*** INFORMATION SUPPLIED

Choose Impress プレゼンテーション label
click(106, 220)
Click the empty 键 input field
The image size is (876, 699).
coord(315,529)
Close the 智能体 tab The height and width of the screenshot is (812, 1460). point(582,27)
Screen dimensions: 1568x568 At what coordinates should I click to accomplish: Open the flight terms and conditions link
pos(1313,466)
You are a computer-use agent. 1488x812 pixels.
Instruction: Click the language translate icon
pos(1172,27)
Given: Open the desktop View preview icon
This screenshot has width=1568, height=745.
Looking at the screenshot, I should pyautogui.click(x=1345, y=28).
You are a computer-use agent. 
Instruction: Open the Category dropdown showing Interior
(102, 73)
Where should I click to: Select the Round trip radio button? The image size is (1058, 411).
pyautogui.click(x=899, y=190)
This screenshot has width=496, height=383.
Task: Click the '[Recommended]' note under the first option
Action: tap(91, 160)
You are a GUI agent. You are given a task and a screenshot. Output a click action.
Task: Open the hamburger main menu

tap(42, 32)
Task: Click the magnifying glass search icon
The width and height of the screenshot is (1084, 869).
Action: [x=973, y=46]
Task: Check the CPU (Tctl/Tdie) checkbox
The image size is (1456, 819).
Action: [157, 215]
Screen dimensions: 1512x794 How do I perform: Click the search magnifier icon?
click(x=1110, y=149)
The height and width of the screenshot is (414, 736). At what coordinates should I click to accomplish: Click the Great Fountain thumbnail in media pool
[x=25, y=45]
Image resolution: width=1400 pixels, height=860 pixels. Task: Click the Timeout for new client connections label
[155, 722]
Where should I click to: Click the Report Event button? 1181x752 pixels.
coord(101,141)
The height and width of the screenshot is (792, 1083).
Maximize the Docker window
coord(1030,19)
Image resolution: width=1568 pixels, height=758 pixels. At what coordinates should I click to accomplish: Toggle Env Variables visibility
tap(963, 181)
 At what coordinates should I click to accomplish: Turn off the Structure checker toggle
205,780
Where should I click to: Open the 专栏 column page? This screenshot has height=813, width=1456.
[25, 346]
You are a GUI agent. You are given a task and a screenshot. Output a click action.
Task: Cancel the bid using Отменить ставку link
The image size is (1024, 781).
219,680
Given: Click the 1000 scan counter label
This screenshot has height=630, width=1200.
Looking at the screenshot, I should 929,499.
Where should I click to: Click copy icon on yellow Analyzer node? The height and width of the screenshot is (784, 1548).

******

_PROBLEM STATEMENT_: Turn every line of the records above into a JSON list of strings, one string per line, and omit the blank lines.

_CORRECT RESPONSE_:
[
  "Choose Impress プレゼンテーション label",
  "click(106, 220)",
  "Click the empty 键 input field",
  "The image size is (876, 699).",
  "coord(315,529)",
  "Close the 智能体 tab The height and width of the screenshot is (812, 1460). point(582,27)",
  "Screen dimensions: 1568x568 At what coordinates should I click to accomplish: Open the flight terms and conditions link",
  "pos(1313,466)",
  "You are a computer-use agent. 1488x812 pixels.",
  "Instruction: Click the language translate icon",
  "pos(1172,27)",
  "Given: Open the desktop View preview icon",
  "This screenshot has width=1568, height=745.",
  "Looking at the screenshot, I should pyautogui.click(x=1345, y=28).",
  "You are a computer-use agent. ",
  "Instruction: Open the Category dropdown showing Interior",
  "(102, 73)",
  "Where should I click to: Select the Round trip radio button? The image size is (1058, 411).",
  "pyautogui.click(x=899, y=190)",
  "This screenshot has width=496, height=383.",
  "Task: Click the '[Recommended]' note under the first option",
  "Action: tap(91, 160)",
  "You are a GUI agent. You are given a task and a screenshot. Output a click action.",
  "Task: Open the hamburger main menu",
  "tap(42, 32)",
  "Task: Click the magnifying glass search icon",
  "The width and height of the screenshot is (1084, 869).",
  "Action: [x=973, y=46]",
  "Task: Check the CPU (Tctl/Tdie) checkbox",
  "The image size is (1456, 819).",
  "Action: [157, 215]",
  "Screen dimensions: 1512x794 How do I perform: Click the search magnifier icon?",
  "click(x=1110, y=149)",
  "The height and width of the screenshot is (414, 736). At what coordinates should I click to accomplish: Click the Great Fountain thumbnail in media pool",
  "[x=25, y=45]",
  "Image resolution: width=1400 pixels, height=860 pixels. Task: Click the Timeout for new client connections label",
  "[155, 722]",
  "Where should I click to: Click the Report Event button? 1181x752 pixels.",
  "coord(101,141)",
  "The height and width of the screenshot is (792, 1083).",
  "Maximize the Docker window",
  "coord(1030,19)",
  "Image resolution: width=1568 pixels, height=758 pixels. At what coordinates should I click to accomplish: Toggle Env Variables visibility",
  "tap(963, 181)",
  " At what coordinates should I click to accomplish: Turn off the Structure checker toggle",
  "205,780",
  "Where should I click to: Open the 专栏 column page? This screenshot has height=813, width=1456.",
  "[25, 346]",
  "You are a GUI agent. You are given a task and a screenshot. Output a click action.",
  "Task: Cancel the bid using Отменить ставку link",
  "The image size is (1024, 781).",
  "219,680",
  "Given: Click the 1000 scan counter label",
  "This screenshot has height=630, width=1200.",
  "Looking at the screenshot, I should 929,499.",
  "Where should I click to: Click copy icon on yellow Analyzer node? The height and width of the screenshot is (784, 1548)."
]